De un tiempo a esta parte el libro tradicional, ese material que resiste todos los momentos y épocas, está sufriendo una feroz competencia, porque un nuevo bárbaro quiere arrasar con su territorio y legado. El ejército hostil que pretende echar al libro de su área legítima es eso que me gusta denominar el antilibro, como término que reúne en su interior el volumen del último youtuber, el influencer, y cuantos anglicismos queramos utilizar para designar a ese famosejo que escribe sin escribir, y que tiene detrás una industria que ha generado algo que parece un libro pero que no merece la pena llamarse así ni compartir estantería con él. En la reciente Feria del Libro de Madrid, estos antilibros tenían colas kilométricas para conseguir la firma de los fenómenos de internet, al tiempo que escritores consagrados apenas atendían a un par de lectores.

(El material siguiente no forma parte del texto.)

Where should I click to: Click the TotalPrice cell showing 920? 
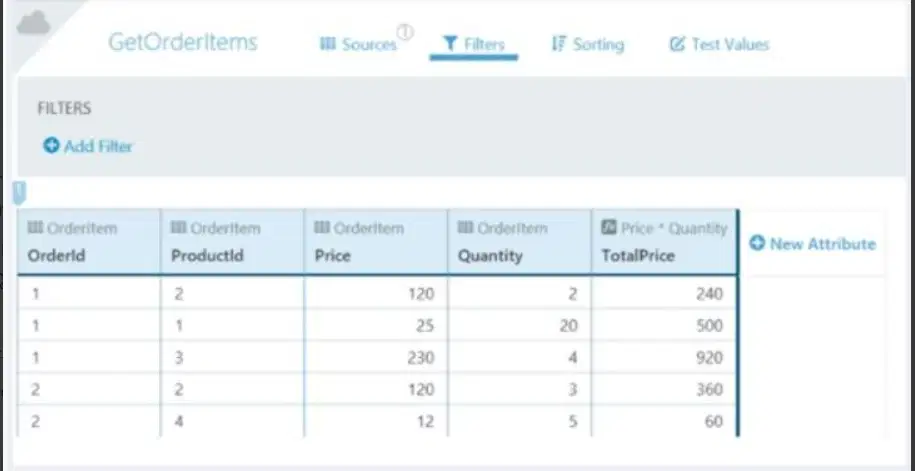click(664, 357)
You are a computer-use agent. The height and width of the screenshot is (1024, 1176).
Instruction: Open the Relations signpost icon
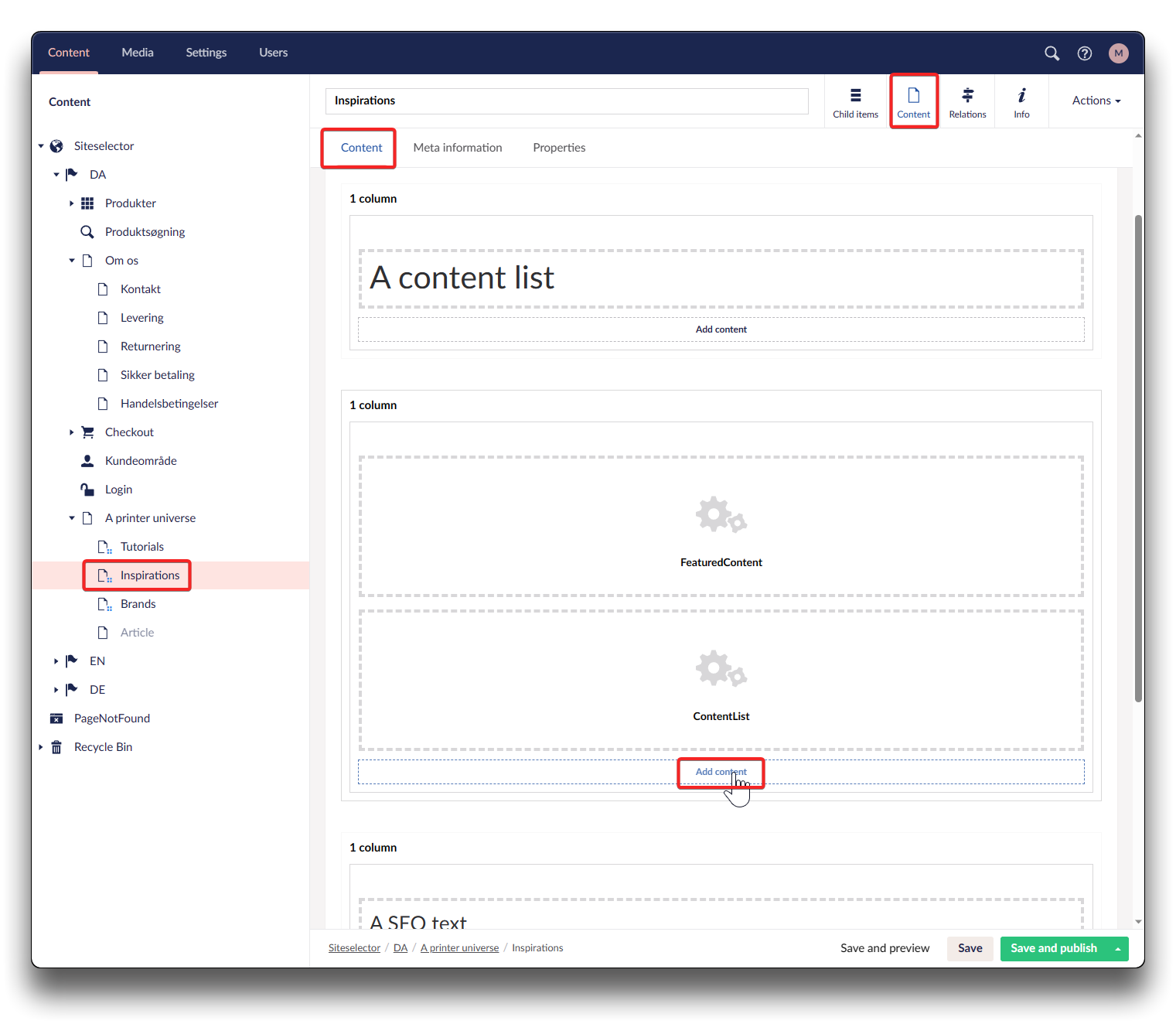967,102
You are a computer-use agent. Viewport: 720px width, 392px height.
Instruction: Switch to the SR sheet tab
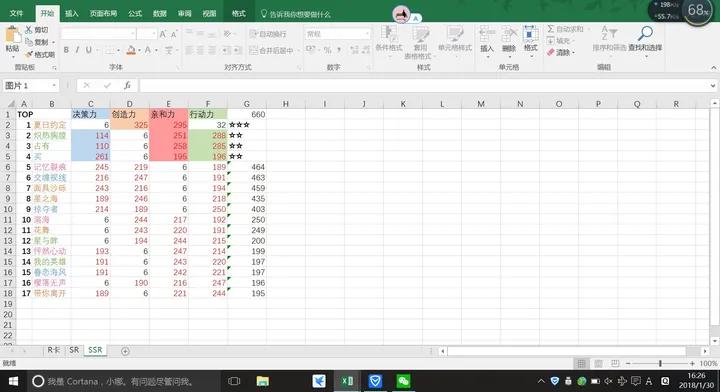click(x=74, y=350)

Hace tiempo que el fenómeno del famoso que saca un libro antes de la Navidad se ha impuesto con la misma impertinente puntualidad de cualquier otra estrategia comercial. Pero hasta época reciente el fenómeno no ha llegado a preocuparme porque siempre he entendido que la de los libros de famoso era una liga radicalmente distinta a la de la verdadera literatura. Lo que quiero decir con ello es que las confesiones inanes del último islafamoso no le va a quitar una venta a Javier Marías. La cuestión me parece más peligrosa, sin embargo, cuando la franja del famoseo libresco afecta a niños y jóvenes, pudiendo interrumpirles el tránsito por la escalera hacia la literatura auténtica. Un adulto es muy dueño de gastar su tiempo y dinero en la lectura que le plazca, pero sería un problema que jóvenes que merecen tener en las manos un texto genuino, que les pudiera llevar de manera paulatina a lecturas de mayor enjundia, pierdan el tiempo con párrafos en los que «en plan» es el recurso sintáctico más utilizado. Me consta, además, que muchos profesores de lengua están permitiendo que estos antilibros entren en las lecturas de trimestre con la resignación de que el alumno «al menos lea algo». Eso es, y permítanme la rotundidad, dar la batalla por perdida.
No planteo esto con una visión elitista, que centre la visión de manera exclusiva en la alta literatura. Todo buen lector ha comenzado su andadura con los libros que le correspondían a su edad. Nadie empieza leyendo a Kundera ni a Kafka, por supuesto. Antes son necesarios Verne, Salgari, Tintín o quien quiera que atrape tu mente por primera vez y te enseñe por dónde discurren los caminos de la imaginación. Yo siempre he pensado que fueron las historias de Mortadelo y Filemón quienes me dejaron atrapado al papel para toda la vida, una lectura que en principio puede parecer todo lo ligera que se quiera pero, ojo, ya quisieran muchos narradores contemporáneos puntuar textos y articular la expresión como el gran Ibáñez.
Es decir: quien transita buena literatura infantil y juvenil de calidad, algún día llegará al puerto de las verdaderas letras. Pero alimentar la imaginación primera de nuestros jóvenes con el fast food de los antilibros, los pseudolibros y otros engendros influencers muy probablemente les impedirá que en el futuro sientan cualquier necesidad que no sea la de seguir mirando el móvil y esperar a que su famoso del mes salga en la pantallita.